Ia khawatir pertumbuhan teknologi informasi atau internet menciptakan lebih banyak kesempatan bagi pelaku melakukan eksploitasi seksual secara online. Internet digunakan untuk memfasilitasi pengembangan dan memperluas jangkauan jaringan distribusi eksploitasi seksual dan pornografi pada anak.
"Dari data dan fakta yang ada, tidak ada lagi daerah yang bebas atau steril dari isu kejahatan terhadap anak, baik yang disebabkan oleh pornografi online, prostitusi online, ataupun cyber crime," ujar Lies melalui siaran pers yang diterima Republika.co.id, Selasa (6/2).

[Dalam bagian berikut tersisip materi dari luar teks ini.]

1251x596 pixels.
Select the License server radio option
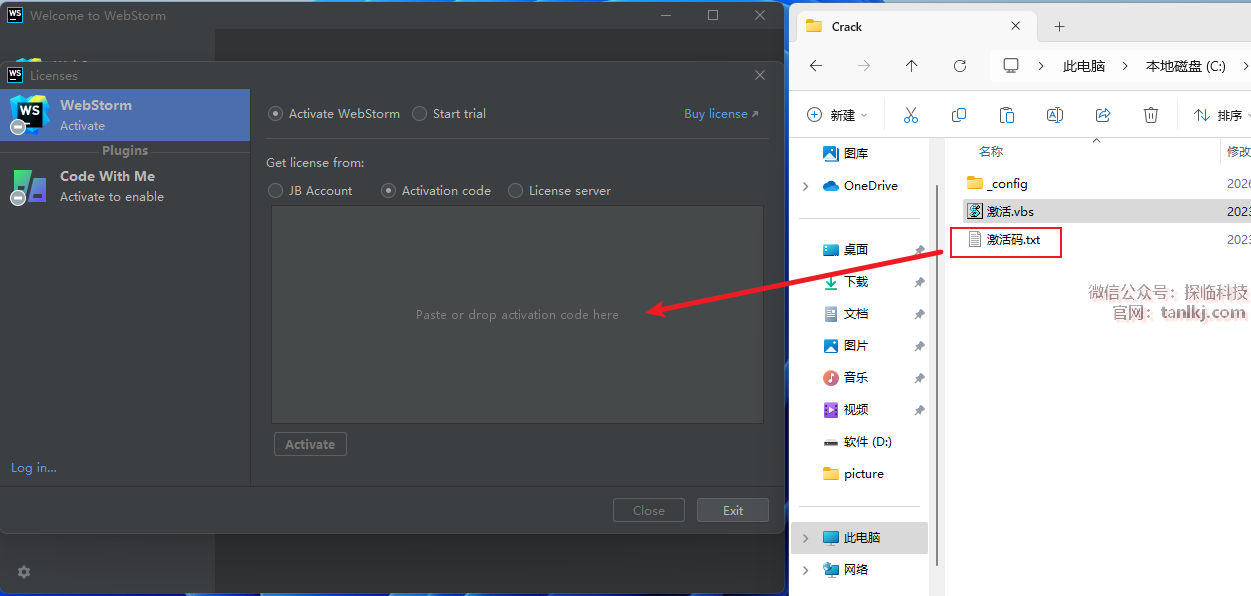coord(516,191)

Berdasarkan hasil survei yang dilakukan oleh Kementerian PPPA bekerja sama dengan Katapedia, terdapat 63.066 paparan pornografi melalui Google, Instagram dan i lainnya. Belum lagi paparan pornografi melalui buku bacaan seperti komik dan buku cerita yang memasukkan unsur pornografi melalui gambar.

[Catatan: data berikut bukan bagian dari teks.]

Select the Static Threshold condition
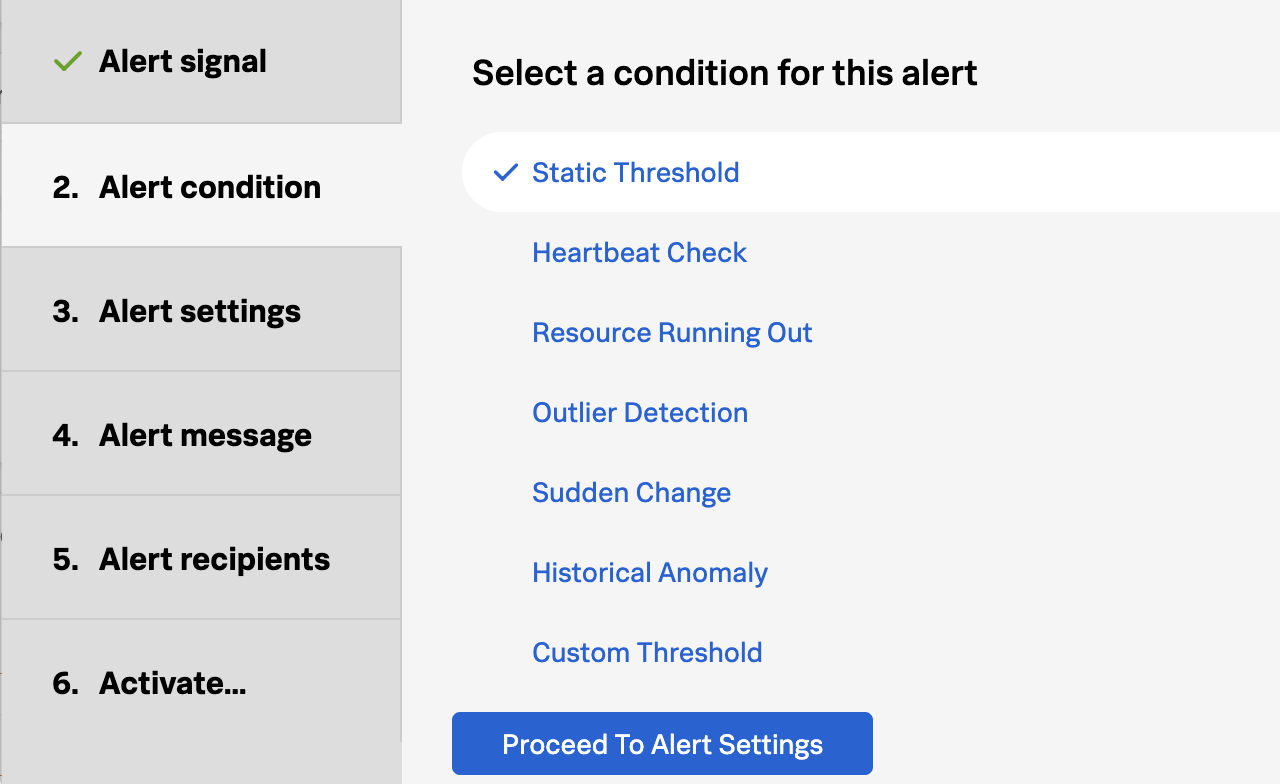This screenshot has width=1280, height=784. click(x=635, y=172)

Lies juga mengatakan, peluang terjadinya kejahatan terhadap anak di bidang pornografi oleh kalangan predator dan pemangsa anak semakin besar. Sebab, berdasarkan data dari Google Indonesia dan Dialy Social, Indonesia menempati peringkat ke- 6 pengguna media sosial terbanyak di dunia dan jumlah pengguna aktif ponsel yang telah mencapai 281,9 juta orang.
Kementerian PPPA bekerja sama dengan ECPAT (Ending Sexual Exploitation of Children) dan Google Indonesia.

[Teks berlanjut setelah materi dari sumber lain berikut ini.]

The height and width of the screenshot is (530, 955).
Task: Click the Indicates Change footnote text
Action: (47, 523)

Sementara itu, Asisten Deputi Perlindungan Anak dalam Situasi Darurat dan Pornografi Kementerian PPPA, Valentina Gintings, juga mengatakan anak-anak yang menggunakan internet dalam kehidupan sehari-hari berisiko terhadap eksploitasi seksual. Teknologi informasi dan internet digunakan oleh para pelaku eksploitasi seks anak untuk dapat melakukan kejahatan seksual terhadap anak-anak baik secara online maupun langsung.
Kejahatan seksual terhadap anak semacam ini meliputi pelecehan seksual dan eksploitasi yang terkait dengan prostitusi anak dan perdagangan anak untuk tujuan seksual. "Pada tingkat masyarakat, eksploitasi seksual terhadap anak secara online, baik melalui gambaran nyata atau gambaran simulasi anak, dapat menumbuhkan pelecehan seksual dan eksploitasi anak," ujar Valentina.